*Directions for this task*: Identify every line of the listing that contains the word "legend", and copy each one. Matching is case-sensitive.

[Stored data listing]
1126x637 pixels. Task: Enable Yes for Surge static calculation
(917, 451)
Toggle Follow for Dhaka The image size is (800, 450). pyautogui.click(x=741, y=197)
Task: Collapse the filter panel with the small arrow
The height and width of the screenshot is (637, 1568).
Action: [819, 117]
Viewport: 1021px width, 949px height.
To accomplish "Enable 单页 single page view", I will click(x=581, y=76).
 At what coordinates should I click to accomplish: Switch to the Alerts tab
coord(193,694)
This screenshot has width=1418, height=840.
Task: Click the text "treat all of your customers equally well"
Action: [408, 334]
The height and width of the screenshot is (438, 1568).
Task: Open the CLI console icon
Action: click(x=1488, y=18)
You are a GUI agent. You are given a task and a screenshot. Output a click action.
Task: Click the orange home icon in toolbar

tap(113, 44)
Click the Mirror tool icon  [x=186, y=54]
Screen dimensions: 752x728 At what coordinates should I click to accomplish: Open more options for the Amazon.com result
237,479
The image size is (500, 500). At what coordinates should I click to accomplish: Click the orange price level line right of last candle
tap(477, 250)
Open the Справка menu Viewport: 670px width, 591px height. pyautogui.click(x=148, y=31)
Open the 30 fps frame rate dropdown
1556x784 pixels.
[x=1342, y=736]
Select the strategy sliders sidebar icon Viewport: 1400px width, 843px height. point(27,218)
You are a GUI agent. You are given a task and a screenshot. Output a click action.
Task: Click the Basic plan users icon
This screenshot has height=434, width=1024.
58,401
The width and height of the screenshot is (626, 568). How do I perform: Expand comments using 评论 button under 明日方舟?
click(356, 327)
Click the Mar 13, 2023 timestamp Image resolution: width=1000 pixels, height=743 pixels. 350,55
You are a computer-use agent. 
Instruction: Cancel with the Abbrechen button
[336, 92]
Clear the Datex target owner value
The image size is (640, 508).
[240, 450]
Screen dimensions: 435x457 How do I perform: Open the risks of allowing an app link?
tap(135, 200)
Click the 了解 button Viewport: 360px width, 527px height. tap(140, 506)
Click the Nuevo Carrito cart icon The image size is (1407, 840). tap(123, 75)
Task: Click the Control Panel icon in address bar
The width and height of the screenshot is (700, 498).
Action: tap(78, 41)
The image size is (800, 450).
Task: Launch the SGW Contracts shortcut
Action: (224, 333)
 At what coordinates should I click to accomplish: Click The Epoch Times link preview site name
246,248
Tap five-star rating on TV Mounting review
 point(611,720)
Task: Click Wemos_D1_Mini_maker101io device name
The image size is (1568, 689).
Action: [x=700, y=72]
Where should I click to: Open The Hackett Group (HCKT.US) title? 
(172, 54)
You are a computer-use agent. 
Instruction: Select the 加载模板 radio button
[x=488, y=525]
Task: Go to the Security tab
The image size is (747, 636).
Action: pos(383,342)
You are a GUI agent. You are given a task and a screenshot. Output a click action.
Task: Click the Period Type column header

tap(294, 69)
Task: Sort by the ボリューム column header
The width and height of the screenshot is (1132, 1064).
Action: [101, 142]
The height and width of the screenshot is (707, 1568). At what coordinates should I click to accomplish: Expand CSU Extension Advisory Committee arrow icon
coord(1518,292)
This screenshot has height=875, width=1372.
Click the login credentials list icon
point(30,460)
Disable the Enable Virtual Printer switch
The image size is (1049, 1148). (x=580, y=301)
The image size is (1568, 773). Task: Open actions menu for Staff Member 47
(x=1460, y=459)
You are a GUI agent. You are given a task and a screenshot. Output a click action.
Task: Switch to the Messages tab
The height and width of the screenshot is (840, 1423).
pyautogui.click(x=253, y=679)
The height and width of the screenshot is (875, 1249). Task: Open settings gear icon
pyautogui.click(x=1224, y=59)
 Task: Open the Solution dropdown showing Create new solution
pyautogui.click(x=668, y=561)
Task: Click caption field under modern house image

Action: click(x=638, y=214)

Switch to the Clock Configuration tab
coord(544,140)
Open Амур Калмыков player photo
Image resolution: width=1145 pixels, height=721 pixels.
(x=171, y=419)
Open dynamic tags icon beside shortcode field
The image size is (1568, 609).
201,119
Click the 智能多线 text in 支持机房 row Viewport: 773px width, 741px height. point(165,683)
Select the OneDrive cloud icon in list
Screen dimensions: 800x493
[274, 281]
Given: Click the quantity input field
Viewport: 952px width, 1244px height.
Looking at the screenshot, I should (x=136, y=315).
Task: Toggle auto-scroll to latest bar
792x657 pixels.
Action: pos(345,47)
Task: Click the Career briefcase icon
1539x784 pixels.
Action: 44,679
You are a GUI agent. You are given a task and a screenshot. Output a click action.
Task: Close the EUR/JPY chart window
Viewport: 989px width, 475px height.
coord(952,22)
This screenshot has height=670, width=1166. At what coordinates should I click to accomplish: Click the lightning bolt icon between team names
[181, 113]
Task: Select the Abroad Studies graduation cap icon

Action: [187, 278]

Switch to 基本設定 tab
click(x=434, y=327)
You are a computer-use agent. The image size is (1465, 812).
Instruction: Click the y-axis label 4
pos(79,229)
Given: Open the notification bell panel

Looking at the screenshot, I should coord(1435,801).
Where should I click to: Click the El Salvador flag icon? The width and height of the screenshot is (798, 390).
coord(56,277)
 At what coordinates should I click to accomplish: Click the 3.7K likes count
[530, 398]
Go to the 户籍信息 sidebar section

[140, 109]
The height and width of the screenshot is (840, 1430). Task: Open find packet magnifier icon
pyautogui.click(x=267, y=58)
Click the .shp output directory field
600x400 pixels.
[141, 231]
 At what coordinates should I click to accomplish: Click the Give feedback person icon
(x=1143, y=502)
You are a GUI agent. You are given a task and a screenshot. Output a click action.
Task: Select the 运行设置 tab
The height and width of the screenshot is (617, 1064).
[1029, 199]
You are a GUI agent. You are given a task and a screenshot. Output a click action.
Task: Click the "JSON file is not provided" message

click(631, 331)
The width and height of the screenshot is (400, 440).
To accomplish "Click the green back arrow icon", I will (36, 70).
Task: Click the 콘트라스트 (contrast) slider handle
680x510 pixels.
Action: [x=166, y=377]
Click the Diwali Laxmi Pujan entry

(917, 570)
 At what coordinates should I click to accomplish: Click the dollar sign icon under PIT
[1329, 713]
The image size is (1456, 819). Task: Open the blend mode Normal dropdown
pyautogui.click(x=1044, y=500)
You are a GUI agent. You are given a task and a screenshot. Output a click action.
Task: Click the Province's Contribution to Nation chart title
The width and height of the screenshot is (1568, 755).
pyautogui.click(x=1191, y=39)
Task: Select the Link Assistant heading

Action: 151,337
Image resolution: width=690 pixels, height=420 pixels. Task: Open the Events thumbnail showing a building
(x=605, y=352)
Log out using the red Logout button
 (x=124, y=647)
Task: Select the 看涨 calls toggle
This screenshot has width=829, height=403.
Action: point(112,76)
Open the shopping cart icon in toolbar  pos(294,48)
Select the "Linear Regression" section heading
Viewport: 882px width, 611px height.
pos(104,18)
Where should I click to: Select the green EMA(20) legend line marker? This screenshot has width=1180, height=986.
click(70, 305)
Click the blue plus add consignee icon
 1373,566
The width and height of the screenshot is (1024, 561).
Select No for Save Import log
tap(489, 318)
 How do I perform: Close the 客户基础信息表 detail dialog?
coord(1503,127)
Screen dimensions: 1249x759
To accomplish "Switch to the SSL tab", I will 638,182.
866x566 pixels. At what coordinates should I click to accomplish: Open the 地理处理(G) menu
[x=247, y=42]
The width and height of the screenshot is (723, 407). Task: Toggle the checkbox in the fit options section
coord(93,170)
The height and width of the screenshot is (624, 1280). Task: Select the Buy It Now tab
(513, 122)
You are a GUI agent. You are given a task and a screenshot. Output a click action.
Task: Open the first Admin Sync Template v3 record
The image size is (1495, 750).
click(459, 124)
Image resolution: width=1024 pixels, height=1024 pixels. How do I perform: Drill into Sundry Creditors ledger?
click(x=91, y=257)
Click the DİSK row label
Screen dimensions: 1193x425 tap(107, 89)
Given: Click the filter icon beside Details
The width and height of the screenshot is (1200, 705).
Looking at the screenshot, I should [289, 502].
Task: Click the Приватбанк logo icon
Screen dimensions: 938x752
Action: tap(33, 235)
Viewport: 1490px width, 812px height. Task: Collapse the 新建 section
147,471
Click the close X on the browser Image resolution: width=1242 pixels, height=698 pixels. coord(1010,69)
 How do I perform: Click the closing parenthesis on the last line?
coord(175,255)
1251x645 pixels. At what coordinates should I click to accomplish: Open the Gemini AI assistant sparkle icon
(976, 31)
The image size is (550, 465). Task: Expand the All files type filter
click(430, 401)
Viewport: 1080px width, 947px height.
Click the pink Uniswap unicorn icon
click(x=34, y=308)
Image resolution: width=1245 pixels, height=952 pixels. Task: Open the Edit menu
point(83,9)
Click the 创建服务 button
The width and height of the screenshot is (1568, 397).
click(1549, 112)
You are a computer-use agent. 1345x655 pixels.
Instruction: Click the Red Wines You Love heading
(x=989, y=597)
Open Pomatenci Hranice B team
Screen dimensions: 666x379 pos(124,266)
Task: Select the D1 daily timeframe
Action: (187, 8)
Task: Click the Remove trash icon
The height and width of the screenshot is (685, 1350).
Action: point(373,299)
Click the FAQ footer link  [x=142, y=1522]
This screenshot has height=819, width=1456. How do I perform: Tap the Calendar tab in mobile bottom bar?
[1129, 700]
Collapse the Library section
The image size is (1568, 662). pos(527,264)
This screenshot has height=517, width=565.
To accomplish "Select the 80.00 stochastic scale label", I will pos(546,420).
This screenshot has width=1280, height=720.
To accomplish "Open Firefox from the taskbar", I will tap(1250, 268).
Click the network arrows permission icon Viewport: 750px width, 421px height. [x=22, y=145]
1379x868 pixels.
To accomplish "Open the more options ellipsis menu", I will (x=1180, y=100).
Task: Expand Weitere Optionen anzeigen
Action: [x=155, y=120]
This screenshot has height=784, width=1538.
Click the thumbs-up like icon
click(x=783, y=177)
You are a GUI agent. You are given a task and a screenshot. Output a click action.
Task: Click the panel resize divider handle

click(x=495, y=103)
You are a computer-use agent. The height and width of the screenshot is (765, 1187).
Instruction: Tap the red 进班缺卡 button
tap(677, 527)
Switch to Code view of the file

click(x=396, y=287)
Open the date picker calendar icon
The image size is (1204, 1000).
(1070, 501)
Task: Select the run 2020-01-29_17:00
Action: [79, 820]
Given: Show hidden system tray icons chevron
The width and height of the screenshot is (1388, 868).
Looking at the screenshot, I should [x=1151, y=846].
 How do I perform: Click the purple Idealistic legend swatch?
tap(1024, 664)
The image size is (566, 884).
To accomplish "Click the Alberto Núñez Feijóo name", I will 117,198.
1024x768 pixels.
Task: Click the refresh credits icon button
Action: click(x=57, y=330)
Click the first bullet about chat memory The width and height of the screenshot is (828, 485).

*Correct response*:
Where should I click to: Select the green EMA(20) legend line marker? This screenshot has width=1180, height=986.
 How do I perform: Click the purple Idealistic legend swatch?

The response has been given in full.